___ Data for analysis ___
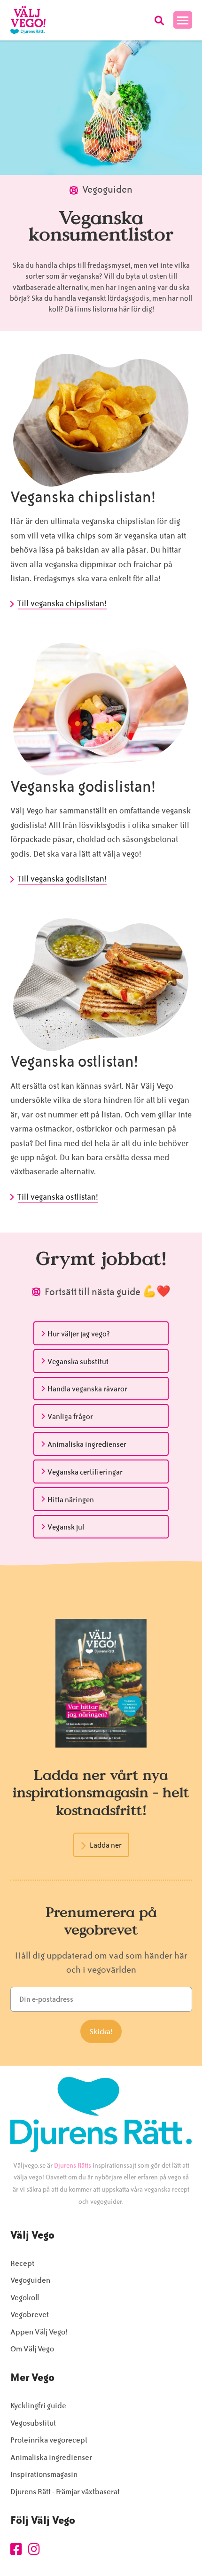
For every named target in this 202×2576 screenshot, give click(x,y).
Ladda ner (106, 1845)
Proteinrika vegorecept (48, 2440)
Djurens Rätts (72, 2166)
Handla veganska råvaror (87, 1389)
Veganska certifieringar (85, 1472)
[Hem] (28, 20)
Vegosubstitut (33, 2423)
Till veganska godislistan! (62, 879)
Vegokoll (24, 2298)
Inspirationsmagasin (44, 2474)
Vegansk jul (65, 1527)
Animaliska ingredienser (86, 1444)
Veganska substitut (78, 1361)
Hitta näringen (70, 1500)
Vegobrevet (29, 2314)
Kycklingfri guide (38, 2406)
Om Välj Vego (32, 2349)
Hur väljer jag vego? (78, 1334)
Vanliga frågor (70, 1416)
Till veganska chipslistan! (62, 603)
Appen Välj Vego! (38, 2332)
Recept (22, 2263)
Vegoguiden (30, 2280)
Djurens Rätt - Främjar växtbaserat (65, 2492)
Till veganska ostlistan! (58, 1197)
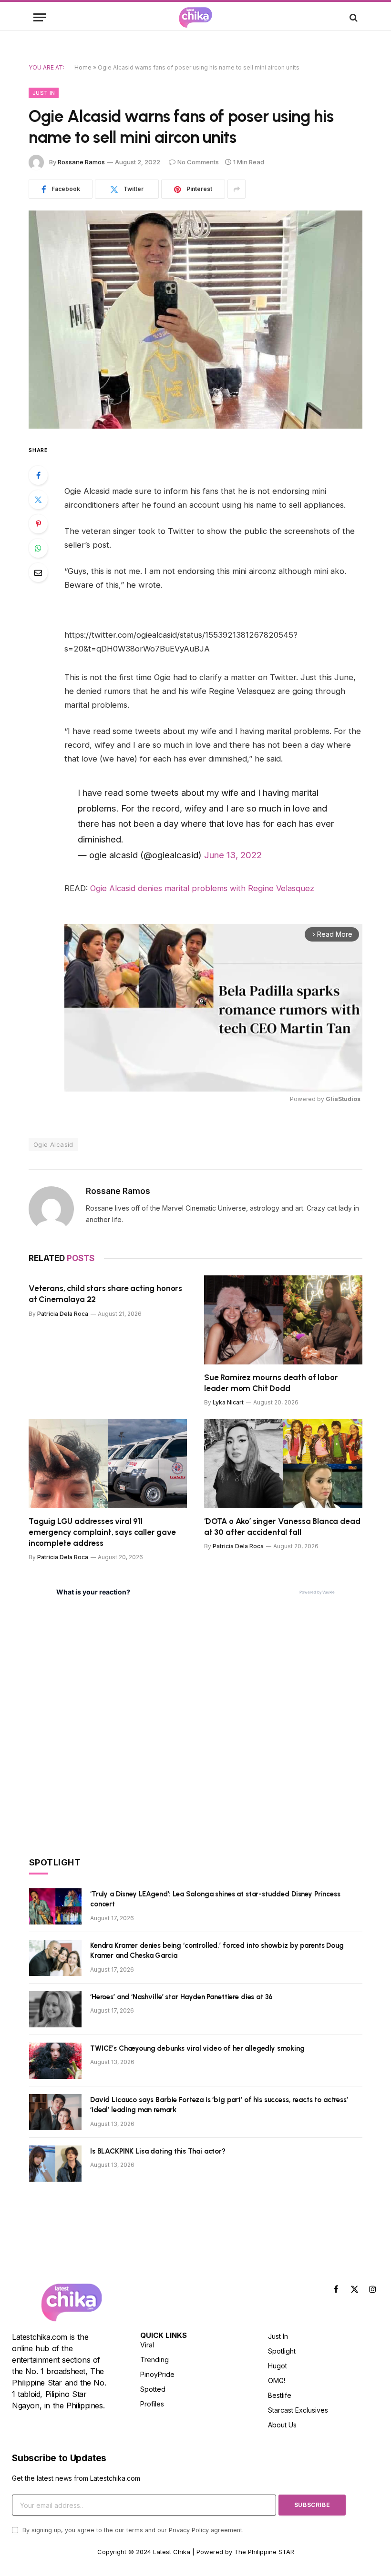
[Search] (353, 17)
___
Write out, from the lines above, only those from the line with "Ladda ner (106, 1845)" to the line with "Djurens Rätt - Främjar växtbaserat (65, 2492)", exactly as given, including the first and the last.

**Task output:**
Ladda ner (106, 1845)
Proteinrika vegorecept (48, 2440)
Djurens Rätts (72, 2166)
Handla veganska råvaror (87, 1389)
Veganska certifieringar (85, 1472)
[Hem] (28, 20)
Vegosubstitut (33, 2423)
Till veganska godislistan! (62, 879)
Vegokoll (24, 2298)
Inspirationsmagasin (44, 2474)
Vegansk jul (65, 1527)
Animaliska ingredienser (86, 1444)
Veganska substitut (78, 1361)
Hitta näringen (70, 1500)
Vegobrevet (29, 2314)
Kycklingfri guide (38, 2406)
Om Välj Vego (32, 2349)
Hur väljer jag vego? (78, 1334)
Vanliga frågor (70, 1416)
Till veganska chipslistan! (62, 603)
Appen Välj Vego! (38, 2332)
Recept (22, 2263)
Vegoguiden (30, 2280)
Djurens Rätt - Främjar växtbaserat (65, 2492)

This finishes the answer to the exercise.